Context: Evidence consistently indicates that depression has adversely affected work productivity. Estimates of the cost impact in lost labor time in the US workforce, however, are scarce and dated.
Objective: To estimate the impact of depression on labor costs (ie, work absence and reduced performance while at work) in the US workforce.
Design, setting, and participants: All employed individuals who participated in the American Productivity Audit (conducted August 1, 2001-July 31, 2002) between May 20 and July 11, 2002, were eligible for the Depressive Disorders Study. Those who responded affirmatively to 2 depression-screening questions (n = 692), as well as a 1:4 stratified random sample of those responding in the negative (n = 435), were recruited for and completed a supplemental interview using the Primary Care Evaluation of Mental Disorders Mood Module for depression, the Somatic Symptom Inventory, and a medical and treatment history for depression. Excess lost productive time (LPT) costs from depression were derived as the difference in LPT among individuals with depression minus the expected LPT in the absence of depression projected to the US workforce.
Main outcome measure: Estimated LPT and associated labor costs (work absence and reduced performance while at work) due to depression.

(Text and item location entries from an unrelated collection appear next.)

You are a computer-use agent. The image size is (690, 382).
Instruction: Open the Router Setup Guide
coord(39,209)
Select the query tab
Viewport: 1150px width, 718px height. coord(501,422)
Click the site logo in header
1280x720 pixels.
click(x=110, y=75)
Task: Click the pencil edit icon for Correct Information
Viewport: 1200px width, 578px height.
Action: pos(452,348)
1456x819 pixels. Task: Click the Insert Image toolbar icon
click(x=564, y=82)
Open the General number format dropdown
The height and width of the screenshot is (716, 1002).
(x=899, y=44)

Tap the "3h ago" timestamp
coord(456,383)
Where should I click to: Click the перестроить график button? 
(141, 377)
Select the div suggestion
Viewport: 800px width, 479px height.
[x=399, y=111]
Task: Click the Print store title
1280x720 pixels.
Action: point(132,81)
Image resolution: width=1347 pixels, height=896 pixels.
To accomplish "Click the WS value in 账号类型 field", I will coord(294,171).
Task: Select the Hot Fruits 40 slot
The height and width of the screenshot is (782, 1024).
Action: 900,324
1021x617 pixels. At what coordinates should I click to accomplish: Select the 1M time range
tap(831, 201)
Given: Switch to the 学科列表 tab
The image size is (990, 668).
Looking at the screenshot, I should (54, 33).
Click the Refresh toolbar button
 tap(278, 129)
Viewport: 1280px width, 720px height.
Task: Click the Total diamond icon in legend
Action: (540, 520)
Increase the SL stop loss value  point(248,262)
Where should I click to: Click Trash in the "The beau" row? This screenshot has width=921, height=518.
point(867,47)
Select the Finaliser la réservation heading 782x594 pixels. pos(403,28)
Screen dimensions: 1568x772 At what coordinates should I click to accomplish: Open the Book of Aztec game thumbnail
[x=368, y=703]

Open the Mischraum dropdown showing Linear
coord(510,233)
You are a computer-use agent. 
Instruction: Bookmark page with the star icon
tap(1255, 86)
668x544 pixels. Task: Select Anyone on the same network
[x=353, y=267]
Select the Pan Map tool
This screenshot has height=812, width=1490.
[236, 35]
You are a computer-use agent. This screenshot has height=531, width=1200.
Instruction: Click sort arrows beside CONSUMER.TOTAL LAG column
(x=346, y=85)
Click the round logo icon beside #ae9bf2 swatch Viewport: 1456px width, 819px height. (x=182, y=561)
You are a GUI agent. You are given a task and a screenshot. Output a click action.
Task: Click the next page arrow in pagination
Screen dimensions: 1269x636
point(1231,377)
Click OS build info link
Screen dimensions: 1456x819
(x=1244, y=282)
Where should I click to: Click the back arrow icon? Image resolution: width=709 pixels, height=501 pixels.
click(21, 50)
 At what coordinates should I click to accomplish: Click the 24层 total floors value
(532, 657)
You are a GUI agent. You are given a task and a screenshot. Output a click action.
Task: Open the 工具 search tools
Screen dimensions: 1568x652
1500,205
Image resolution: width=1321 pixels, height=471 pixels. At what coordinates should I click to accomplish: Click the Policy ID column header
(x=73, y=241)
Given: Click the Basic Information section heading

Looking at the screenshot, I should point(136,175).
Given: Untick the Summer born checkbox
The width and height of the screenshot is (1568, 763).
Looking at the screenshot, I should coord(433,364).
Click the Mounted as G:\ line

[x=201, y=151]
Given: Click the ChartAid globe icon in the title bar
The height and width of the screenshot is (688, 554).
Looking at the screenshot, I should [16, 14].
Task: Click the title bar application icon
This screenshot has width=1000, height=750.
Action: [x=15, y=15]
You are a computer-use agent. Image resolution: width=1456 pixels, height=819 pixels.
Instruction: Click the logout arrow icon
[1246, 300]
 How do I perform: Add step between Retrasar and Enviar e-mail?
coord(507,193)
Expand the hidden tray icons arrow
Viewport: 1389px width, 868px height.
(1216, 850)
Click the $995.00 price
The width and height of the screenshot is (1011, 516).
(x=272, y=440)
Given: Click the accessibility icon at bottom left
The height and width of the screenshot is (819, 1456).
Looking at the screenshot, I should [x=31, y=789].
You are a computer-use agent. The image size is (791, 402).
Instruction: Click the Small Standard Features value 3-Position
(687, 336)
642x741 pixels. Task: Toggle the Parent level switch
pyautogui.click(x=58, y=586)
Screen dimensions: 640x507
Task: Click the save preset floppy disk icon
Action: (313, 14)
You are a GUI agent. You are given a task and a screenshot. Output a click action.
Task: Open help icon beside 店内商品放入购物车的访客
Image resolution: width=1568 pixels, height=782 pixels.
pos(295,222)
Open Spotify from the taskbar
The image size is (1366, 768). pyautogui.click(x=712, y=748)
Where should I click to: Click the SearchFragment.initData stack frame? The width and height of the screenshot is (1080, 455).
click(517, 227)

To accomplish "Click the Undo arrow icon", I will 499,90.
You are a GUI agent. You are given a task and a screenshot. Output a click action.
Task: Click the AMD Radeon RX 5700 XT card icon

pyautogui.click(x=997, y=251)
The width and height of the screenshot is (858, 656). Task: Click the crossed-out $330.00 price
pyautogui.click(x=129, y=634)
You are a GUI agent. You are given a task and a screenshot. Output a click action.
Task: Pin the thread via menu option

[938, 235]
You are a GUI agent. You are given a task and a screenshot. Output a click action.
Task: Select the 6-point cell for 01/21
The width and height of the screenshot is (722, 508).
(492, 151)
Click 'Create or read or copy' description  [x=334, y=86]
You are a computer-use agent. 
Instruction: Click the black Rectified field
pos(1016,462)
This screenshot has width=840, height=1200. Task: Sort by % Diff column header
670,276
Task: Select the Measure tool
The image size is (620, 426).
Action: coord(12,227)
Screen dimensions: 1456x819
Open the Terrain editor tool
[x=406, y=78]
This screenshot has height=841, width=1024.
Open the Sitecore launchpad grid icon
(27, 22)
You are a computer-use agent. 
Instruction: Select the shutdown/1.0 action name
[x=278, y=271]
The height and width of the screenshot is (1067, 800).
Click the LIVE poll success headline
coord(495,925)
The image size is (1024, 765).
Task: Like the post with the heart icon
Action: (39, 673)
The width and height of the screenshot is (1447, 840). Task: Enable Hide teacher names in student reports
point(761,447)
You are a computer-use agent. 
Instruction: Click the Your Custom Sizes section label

Results: Workers with depression reported significantly more total health-related LPT than those without depression (mean, 5.6 h/wk vs an expected 1.5 h/wk, respectively). Eighty-one percent of the LPT costs are explained by reduced performance while at work. Major depression accounts for 48% of the LPT among those with depression, again with a majority of the cost explained by reduced performance while at work. Self-reported use of antidepressants in the previous 12 months among those with depression was low (<33%) and the mean reported treatment effectiveness was only moderate. Extrapolation of these survey results and self-reported annual incomes to the population of US workers suggests that US workers with depression employed in the previous week cost employers an estimated 44 billion dollars per year in LPT, an excess of 31 billion dollars per year compared with peers without depression. This estimate does not include labor costs associated with short- and long-term disability.
Conclusions: A majority of the LPT costs that employers face from employee depression is invisible and explained by reduced performance while at work. Use of treatments for depression appears to be relatively low. The combined LPT burden among those with depression and the low level of treatment suggests that there may be cost-effective opportunities for improving depression-related outcomes in the US workforce.